Gelar doktor pun diraihnya dengan biaya tidak meminta kepada orang tua. Laila memperoleh beasiswa dan menjadi pengajar les untuk anak-anak sekolah.

Perjalanan pendidikan S1 diawali menerima beasiswa bidikmisi jurusan Teknik Kimia di ITS.

Saat itu alumni SMAN 1 Pamekasan ini tidak mendengarkan cibiran orang sekitarnya. Gara-gara anak tukang becak ini akan kuliah di ITS yang tentunya membutuhkan biayanya yang tidak sedikit.

“Jika mendengarkan omongan orang-orang,  kita tidak dapat maju. Walaupun saya anaknya tukang becak harus bisa lebih baik,” ujar ditemui awak media di Langgar (surau) itu, Rabu (11/9/2019).
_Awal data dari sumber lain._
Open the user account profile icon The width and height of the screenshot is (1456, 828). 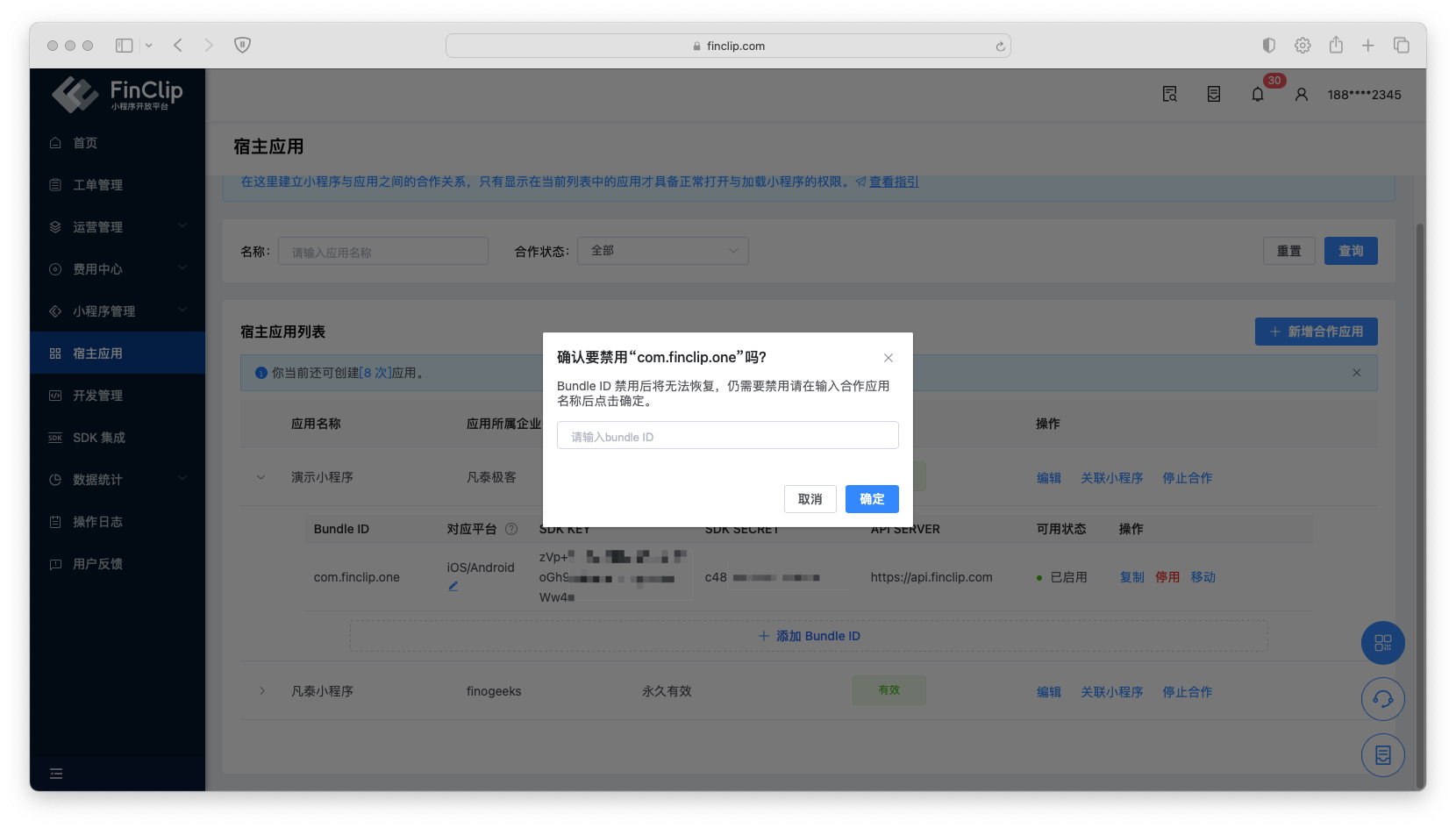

Setelah lulus S1 Teknik kimia, dia mengikuti Program Magister Doktor Sarjana Unggul (PMDSU) yaitu program percepatan ke S3. Masa studi S2 ke  S3 hanya diselesai jangka waktu 3 bulan.
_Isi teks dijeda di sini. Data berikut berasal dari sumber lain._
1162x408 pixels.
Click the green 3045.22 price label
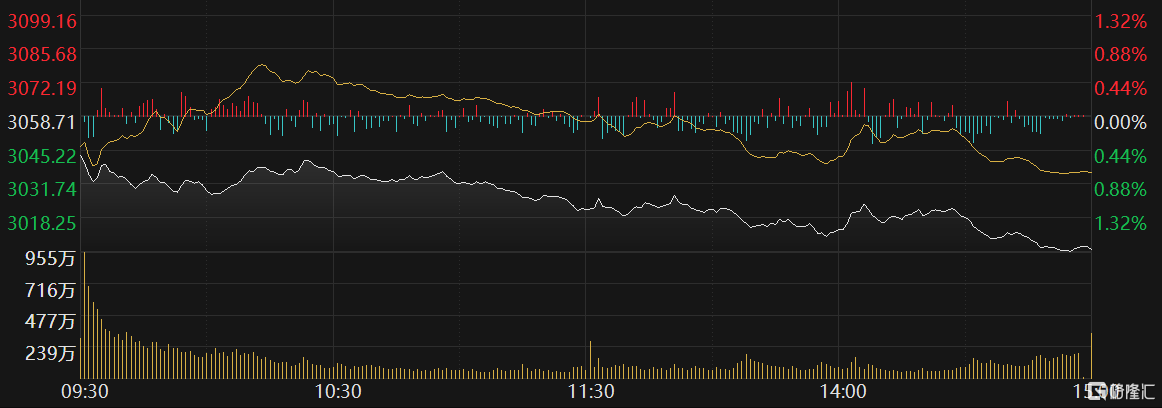click(41, 156)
Laila juga mendapat kesempatan penelitian di Hiroshima University, Jepang selama enam bulan.

Ia melakukan riset dan mengumpulkan data untuk mendukung berkaitan disertasinya.

Laila, anak pertama dari tiga persaudara mengatakan, penggunaan tenaga surya cocok untuk negara tropis seperti Indonesia. Matahari bersinar sepanjang tahun dan bermanfaat sebagai pembangkit listrik.

Lulusan S3 ini berharap dapat mengabdi sebagai dosen di ITS karena passion sebagai pengajar.

Diakuinya, banyak tawaran untuk kembali ke Jepang dan jabatan  manager di salah satu pabrik baterai. “Saya berat meninggalkan orangtua, utamanya ibu. Beliau banyak berdoa dan ayah telah berkerja keras,” kata Laila, sambil mengusap kelopak matanya.

Laila memotivasi para pelajar jangan patah semangat walaupun berasal dari keluarga kurang mampu.

“Yakinlah, semua itu ada jalan. Beasiswa dari pemerintah maupun lembaga, tergantung dari kita sekarang untuk berusaha lebih baik lagi. Akhlak yang diutamakan, selain berilmu, doa dan dukungan dari orang tua,” ucapnya. (pras/ian)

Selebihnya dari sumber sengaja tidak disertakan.